[Collected data]:
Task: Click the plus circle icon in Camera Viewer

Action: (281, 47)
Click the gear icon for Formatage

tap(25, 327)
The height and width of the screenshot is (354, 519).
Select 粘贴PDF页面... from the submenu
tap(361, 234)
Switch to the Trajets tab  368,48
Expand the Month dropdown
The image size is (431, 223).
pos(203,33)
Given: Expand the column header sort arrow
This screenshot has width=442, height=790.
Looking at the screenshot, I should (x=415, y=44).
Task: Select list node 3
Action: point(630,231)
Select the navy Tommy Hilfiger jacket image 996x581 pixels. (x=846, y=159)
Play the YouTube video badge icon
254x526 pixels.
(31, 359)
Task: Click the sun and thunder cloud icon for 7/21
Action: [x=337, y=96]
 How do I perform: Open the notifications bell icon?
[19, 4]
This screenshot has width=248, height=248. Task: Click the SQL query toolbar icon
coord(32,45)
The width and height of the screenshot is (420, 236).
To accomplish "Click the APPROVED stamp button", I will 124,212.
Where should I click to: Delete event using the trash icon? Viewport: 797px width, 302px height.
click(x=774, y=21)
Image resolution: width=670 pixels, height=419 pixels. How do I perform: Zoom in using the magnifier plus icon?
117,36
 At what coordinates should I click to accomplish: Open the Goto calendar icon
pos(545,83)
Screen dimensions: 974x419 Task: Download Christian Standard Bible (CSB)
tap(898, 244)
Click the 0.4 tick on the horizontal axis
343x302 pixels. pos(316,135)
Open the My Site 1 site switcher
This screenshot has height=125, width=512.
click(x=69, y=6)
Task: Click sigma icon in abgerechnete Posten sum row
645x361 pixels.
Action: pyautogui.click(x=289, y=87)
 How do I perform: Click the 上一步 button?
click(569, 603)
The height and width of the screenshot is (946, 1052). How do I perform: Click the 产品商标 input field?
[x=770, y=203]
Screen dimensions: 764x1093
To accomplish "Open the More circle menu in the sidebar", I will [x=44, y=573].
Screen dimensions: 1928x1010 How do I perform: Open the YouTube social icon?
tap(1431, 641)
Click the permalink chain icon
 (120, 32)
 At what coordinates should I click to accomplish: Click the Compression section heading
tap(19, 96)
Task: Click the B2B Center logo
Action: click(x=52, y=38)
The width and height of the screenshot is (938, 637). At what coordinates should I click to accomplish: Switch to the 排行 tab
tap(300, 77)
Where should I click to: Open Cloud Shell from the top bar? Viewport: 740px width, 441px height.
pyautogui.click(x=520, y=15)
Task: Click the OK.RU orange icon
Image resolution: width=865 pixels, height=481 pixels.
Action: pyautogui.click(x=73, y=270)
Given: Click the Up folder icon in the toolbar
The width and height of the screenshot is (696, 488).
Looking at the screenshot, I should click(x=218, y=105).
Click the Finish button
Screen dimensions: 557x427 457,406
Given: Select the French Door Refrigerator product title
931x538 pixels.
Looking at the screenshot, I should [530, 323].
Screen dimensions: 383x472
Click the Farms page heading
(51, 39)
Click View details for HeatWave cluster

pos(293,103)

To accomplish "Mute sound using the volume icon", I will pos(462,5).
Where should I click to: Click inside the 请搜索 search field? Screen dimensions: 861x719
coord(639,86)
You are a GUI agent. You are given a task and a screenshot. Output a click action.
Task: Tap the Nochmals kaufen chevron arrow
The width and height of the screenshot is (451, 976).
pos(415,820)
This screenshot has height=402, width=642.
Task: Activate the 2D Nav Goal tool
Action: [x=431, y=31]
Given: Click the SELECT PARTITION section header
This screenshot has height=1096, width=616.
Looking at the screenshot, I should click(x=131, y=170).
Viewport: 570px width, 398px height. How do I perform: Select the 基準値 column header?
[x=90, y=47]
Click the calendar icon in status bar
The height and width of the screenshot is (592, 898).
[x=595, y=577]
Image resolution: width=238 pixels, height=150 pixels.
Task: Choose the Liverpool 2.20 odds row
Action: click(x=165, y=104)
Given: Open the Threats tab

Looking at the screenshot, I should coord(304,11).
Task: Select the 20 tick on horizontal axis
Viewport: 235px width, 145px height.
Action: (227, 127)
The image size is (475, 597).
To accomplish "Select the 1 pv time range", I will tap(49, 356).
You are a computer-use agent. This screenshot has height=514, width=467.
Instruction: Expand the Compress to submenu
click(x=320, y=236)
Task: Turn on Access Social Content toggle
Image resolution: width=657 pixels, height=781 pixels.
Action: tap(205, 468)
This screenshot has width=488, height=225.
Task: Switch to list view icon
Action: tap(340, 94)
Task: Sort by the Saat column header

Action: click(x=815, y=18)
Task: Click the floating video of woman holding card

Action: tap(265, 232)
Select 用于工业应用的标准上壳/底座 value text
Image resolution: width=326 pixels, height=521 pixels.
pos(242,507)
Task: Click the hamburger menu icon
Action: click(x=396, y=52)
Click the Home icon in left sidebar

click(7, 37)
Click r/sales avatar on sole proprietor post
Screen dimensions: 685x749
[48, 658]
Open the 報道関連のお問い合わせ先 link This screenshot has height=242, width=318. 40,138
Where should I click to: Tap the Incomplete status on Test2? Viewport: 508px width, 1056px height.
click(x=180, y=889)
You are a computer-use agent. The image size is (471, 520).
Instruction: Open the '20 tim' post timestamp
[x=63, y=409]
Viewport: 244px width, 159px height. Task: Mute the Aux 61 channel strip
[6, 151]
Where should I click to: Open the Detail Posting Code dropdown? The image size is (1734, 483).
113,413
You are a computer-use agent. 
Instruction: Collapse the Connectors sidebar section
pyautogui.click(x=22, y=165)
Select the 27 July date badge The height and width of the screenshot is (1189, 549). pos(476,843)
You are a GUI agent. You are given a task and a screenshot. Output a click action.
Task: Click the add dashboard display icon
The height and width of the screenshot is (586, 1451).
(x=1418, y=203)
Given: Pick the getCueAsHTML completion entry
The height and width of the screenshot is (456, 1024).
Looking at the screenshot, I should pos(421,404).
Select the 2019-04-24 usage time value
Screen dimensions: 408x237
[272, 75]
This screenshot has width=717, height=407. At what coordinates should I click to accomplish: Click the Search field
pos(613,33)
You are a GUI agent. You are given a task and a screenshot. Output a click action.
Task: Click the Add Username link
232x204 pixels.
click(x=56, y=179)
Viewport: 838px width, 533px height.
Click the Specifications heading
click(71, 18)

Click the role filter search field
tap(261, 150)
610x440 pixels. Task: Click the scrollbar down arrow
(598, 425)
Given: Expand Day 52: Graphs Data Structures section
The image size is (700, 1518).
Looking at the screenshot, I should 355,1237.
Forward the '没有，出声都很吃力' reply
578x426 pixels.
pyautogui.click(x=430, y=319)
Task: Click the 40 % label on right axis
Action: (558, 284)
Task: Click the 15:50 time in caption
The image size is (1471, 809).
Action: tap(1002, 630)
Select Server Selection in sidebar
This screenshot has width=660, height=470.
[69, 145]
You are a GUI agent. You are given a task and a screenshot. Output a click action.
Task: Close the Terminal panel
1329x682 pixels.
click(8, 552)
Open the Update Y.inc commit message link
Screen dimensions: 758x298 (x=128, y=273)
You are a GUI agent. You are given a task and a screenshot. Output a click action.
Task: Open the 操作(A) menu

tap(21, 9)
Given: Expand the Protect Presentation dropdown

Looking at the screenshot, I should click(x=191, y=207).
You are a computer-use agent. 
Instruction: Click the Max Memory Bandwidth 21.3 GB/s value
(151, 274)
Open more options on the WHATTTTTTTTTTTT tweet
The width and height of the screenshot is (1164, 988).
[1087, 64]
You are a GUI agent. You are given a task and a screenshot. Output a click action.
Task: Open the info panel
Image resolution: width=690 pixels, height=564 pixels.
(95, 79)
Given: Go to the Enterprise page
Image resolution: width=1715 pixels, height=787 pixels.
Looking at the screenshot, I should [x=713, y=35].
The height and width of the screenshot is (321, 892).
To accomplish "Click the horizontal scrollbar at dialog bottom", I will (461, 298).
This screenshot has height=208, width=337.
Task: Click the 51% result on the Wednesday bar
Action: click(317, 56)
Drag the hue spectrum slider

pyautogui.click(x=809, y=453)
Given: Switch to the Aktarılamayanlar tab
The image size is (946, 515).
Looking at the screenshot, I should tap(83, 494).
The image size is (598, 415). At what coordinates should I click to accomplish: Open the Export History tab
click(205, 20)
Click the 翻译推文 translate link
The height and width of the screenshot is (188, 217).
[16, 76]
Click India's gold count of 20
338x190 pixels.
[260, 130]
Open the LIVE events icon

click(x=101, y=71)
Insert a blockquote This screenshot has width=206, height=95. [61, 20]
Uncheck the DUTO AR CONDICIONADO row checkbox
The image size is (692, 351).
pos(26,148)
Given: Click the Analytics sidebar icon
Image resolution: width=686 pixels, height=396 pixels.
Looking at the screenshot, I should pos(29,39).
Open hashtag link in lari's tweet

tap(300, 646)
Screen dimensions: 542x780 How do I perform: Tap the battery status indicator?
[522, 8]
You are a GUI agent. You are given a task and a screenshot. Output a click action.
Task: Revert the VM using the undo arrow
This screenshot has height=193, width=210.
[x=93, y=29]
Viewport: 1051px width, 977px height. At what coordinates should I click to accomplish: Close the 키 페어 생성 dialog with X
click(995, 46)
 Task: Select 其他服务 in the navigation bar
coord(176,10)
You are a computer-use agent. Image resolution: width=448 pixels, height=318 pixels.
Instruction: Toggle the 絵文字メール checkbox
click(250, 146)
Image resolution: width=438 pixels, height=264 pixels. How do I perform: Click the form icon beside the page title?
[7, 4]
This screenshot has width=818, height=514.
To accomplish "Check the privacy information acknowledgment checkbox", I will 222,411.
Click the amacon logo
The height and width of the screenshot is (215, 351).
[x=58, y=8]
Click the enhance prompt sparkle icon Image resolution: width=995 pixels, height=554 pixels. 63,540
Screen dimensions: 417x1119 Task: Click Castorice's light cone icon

[Task item]: Write down again, exactly as given, only the lines above that fall from the line with "Viewport: 570px width, 398px" to the line with "Task: Turn on Access Social Content toggle", inclusive.

[Reply to the task]:
Viewport: 570px width, 398px height. How do I perform: Select the 基準値 column header?
[x=90, y=47]
Click the calendar icon in status bar
The height and width of the screenshot is (592, 898).
[x=595, y=577]
Image resolution: width=238 pixels, height=150 pixels.
Task: Choose the Liverpool 2.20 odds row
Action: click(x=165, y=104)
Given: Open the Threats tab

Looking at the screenshot, I should coord(304,11).
Task: Select the 20 tick on horizontal axis
Viewport: 235px width, 145px height.
Action: (227, 127)
The image size is (475, 597).
To accomplish "Select the 1 pv time range", I will tap(49, 356).
You are a computer-use agent. This screenshot has height=514, width=467.
Instruction: Expand the Compress to submenu
click(x=320, y=236)
Task: Turn on Access Social Content toggle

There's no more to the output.